**Excerpted passage:**
▼▼▼

Call us on 1300 794 893

Your Money

What's in store?

One of the scariest tasks someone like me can set themself is trying to predict the future. But someone has to do it so it may as well be me.

I have had some help as the Treasurer has pulled out his crystal ball lately and even the Reserve Bank has had a shot at tipping the future.

State of play
Let’s look at the local economic setting first before heading overseas.

We have been growing at or around 3-4 per cent for some time but the pointy-headed number crunchers in Canberra think we’ll end this financial year at about 3.5 per cent – but this will slip down to 2.75 per cent next year.

That doesn’t look too bad and should only have a small negative impact on unemployment.
High hopes

Treasury says the jobless rate will go from 4.25 per cent to 4.5 per cent over the course of the year, but I think this could be wishful thinking. Bank economists are wagering a rate of around five per cent and even this could be a tad optimistic.

There are a lot of negative numbers around at the moment and I can’t see a real lot of positives to bolster consumer and business confidence.

The politics of money

The real fly in the economic ointment is inflation and Treasurer Wayne Swan’s team sees it trending down from four  per cent this year to 3.5 per cent next year. This would imply that interest rates should come down.

Forecasts by NAB see the cash rate of interest set by the Reserve Bank coming down from the current 7.25 per cent to around 6-6.5 per cent over 2009, but the course of inflation will determine this one.

Supply and demand

Ominously, the Reserve Bank has inflation holding up at four per cent and as demand is slowing locally, the impact of high oil prices will determine our inflation rates and our interest rates.

Worse still, ANZ now thinks we could see two more 0.25 per cent increases this year! They are in a minority but again it can only be blamed on their views on oil prices.

Blue sky mine

What is really interesting is that we have a dual economy. The mining states of Western Australia (WA) and Queensland are booming, while the likes of New South Wales, Victoria and Tasmania are finding the interest rate rises and the stock market slump heavy going.

Seven year itch

That 2.75  per cent economic growth is propped up by WA plus Queensland plus mining and so there will be parts of Australia that will be hovering close to contraction or even recession!

Craig James, the CommSec chief equity economist actually inferred this was a possibility this week.

▲▲▲

**Tasks for this exercise:**
• a. From the economic outlook article, return the passage that begins at the words "The politics of" and stops after "on oil prices.".
• b. According to the economic outlook article, what unemployment rate are bank economists wagering on?
None of the items are needed.

Stored items:
▼▼▼

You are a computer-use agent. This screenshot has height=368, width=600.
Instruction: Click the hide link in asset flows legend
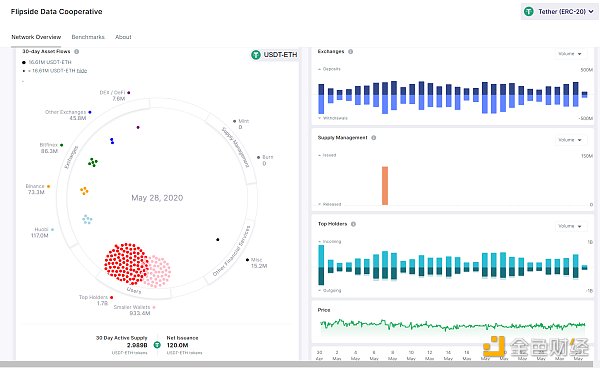(x=82, y=71)
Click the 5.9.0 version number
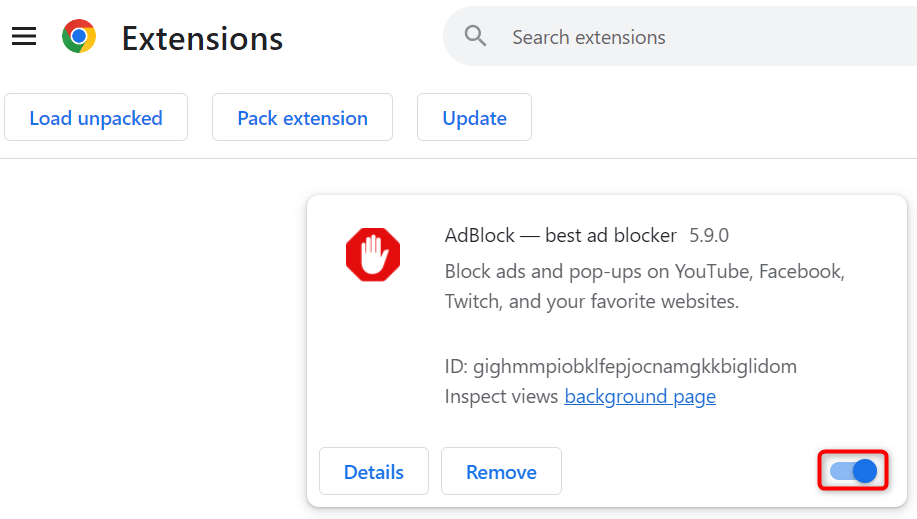The height and width of the screenshot is (519, 917). 709,236
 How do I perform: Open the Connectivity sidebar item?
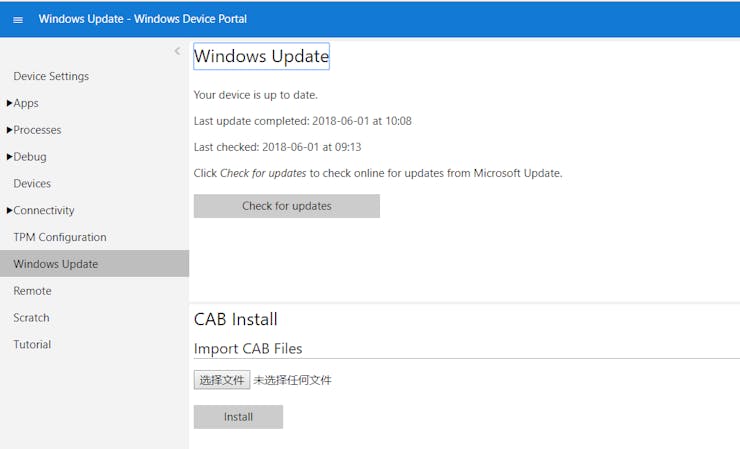[x=44, y=210]
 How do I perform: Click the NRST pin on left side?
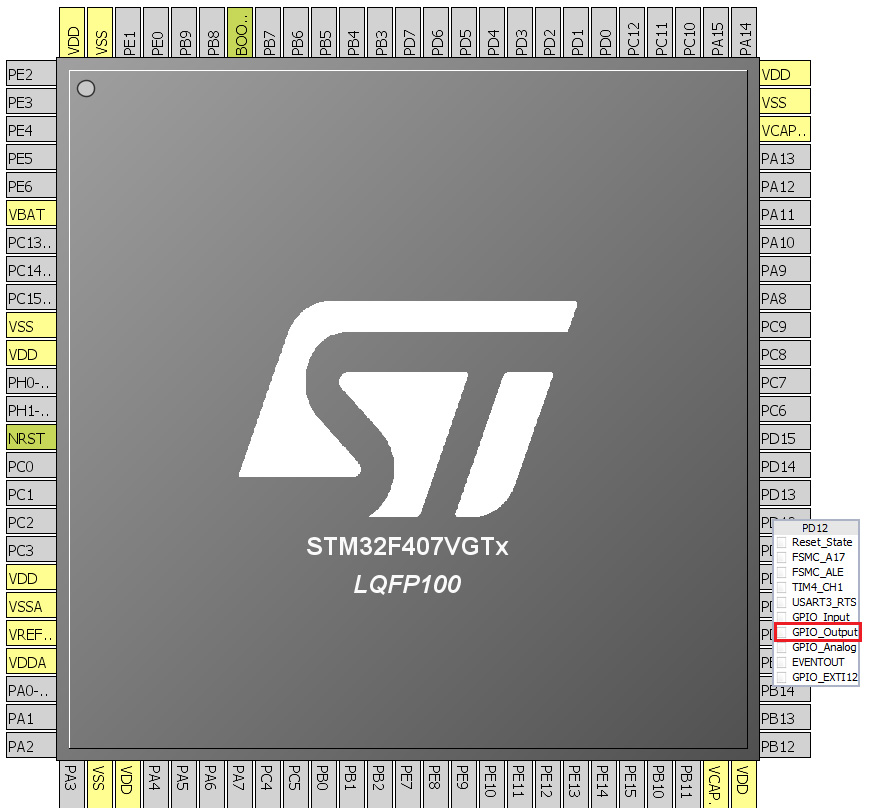pyautogui.click(x=31, y=438)
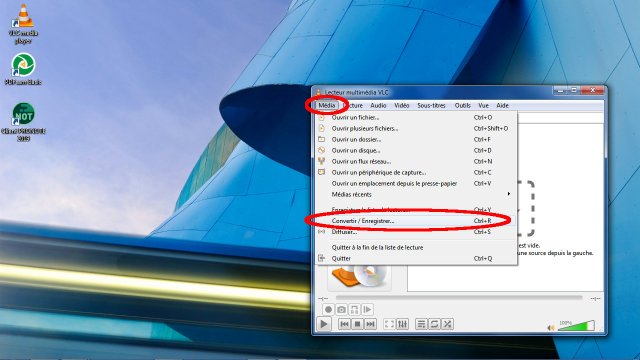Click the Next media button
Screen dimensions: 640x360
tap(370, 324)
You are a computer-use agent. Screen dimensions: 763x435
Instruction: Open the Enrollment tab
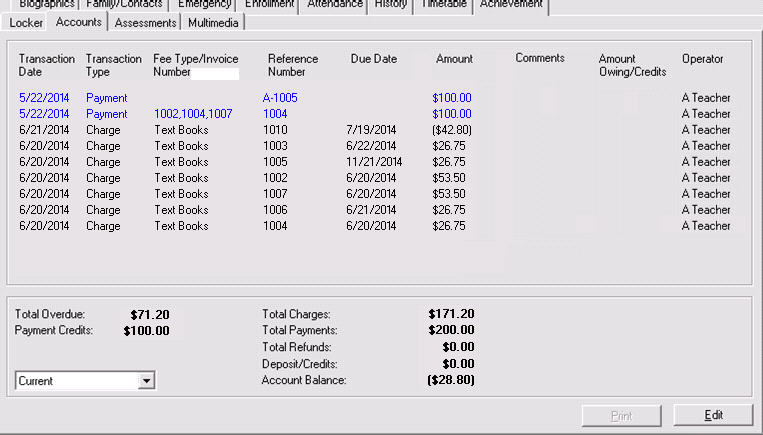point(270,4)
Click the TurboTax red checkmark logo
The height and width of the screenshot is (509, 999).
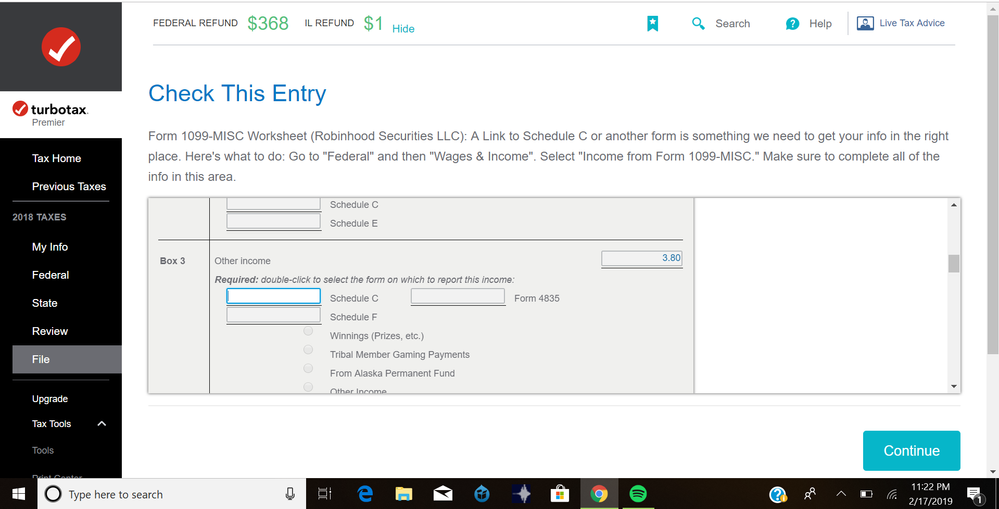[x=61, y=47]
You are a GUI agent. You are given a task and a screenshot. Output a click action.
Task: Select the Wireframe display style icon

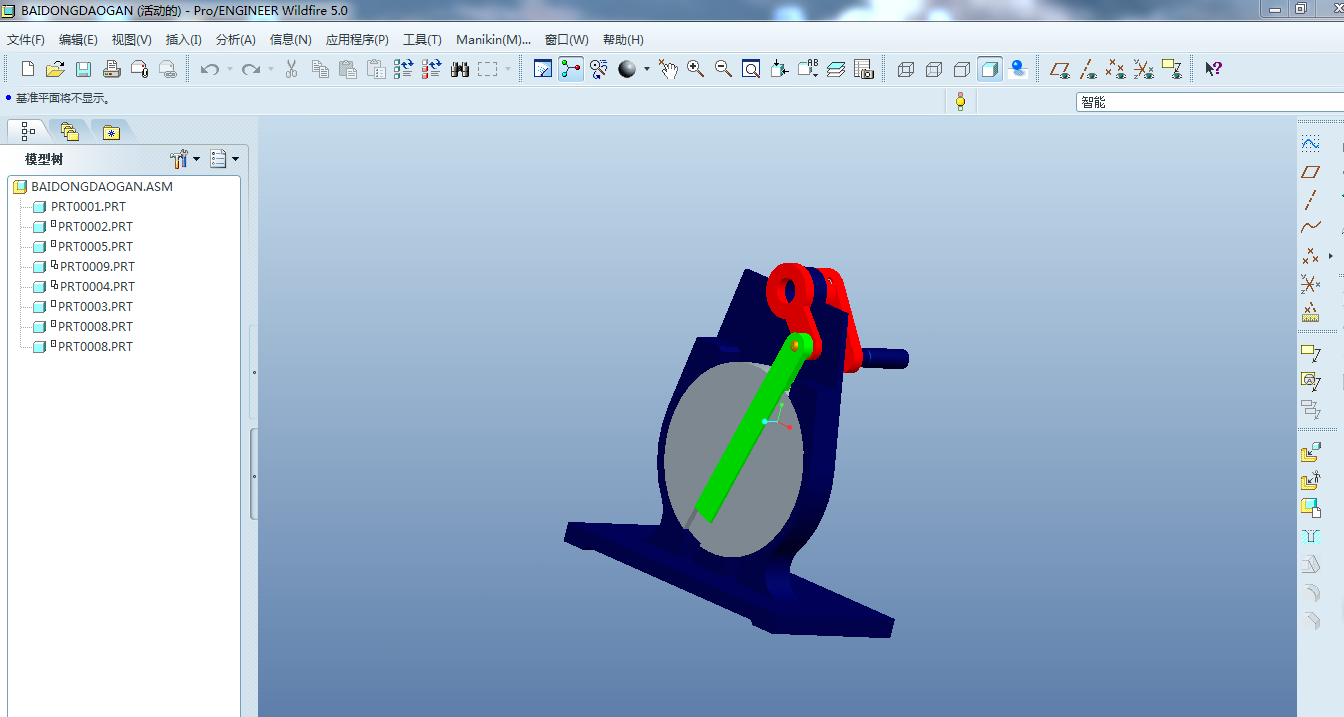[906, 69]
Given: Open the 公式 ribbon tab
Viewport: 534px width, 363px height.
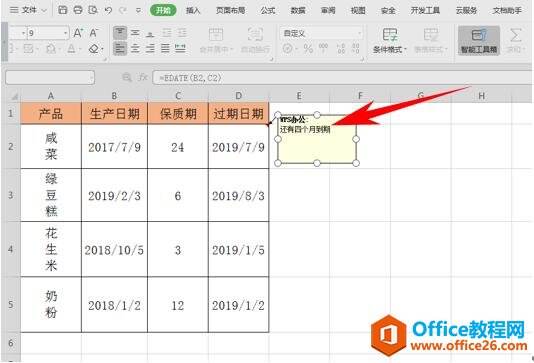Looking at the screenshot, I should (268, 11).
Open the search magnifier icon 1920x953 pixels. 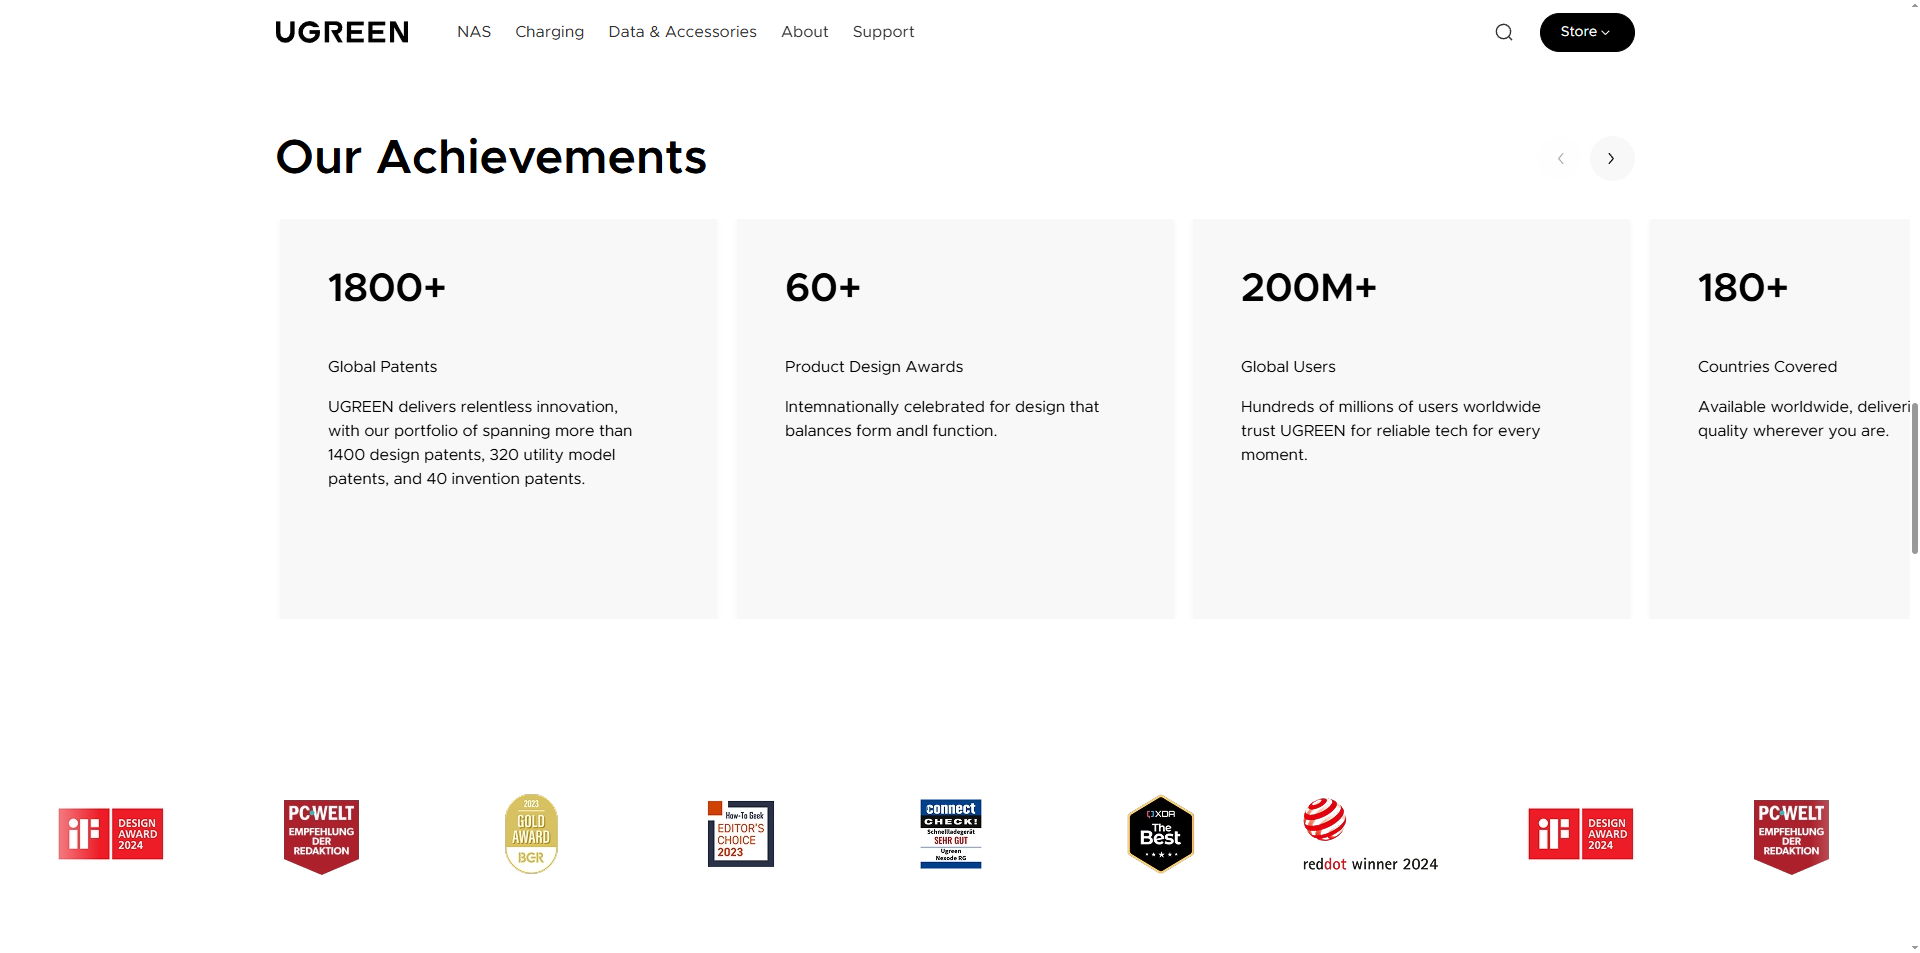[1503, 32]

▲▲▲

**Written responses:**
• a.
The politics of money

The real fly in the economic ointment is inflation and Treasurer Wayne Swan’s team sees it trending down from four  per cent this year to 3.5 per cent next year. This would imply that interest rates should come down.

Forecasts by NAB see the cash rate of interest set by the Reserve Bank coming down from the current 7.25 per cent to around 6-6.5 per cent over 2009, but the course of inflation will determine this one.

Supply and demand

Ominously, the Reserve Bank has inflation holding up at four per cent and as demand is slowing locally, the impact of high oil prices will determine our inflation rates and our interest rates.

Worse still, ANZ now thinks we could see two more 0.25 per cent increases this year! They are in a minority but again it can only be blamed on their views on oil prices.

• b. Around five per cent.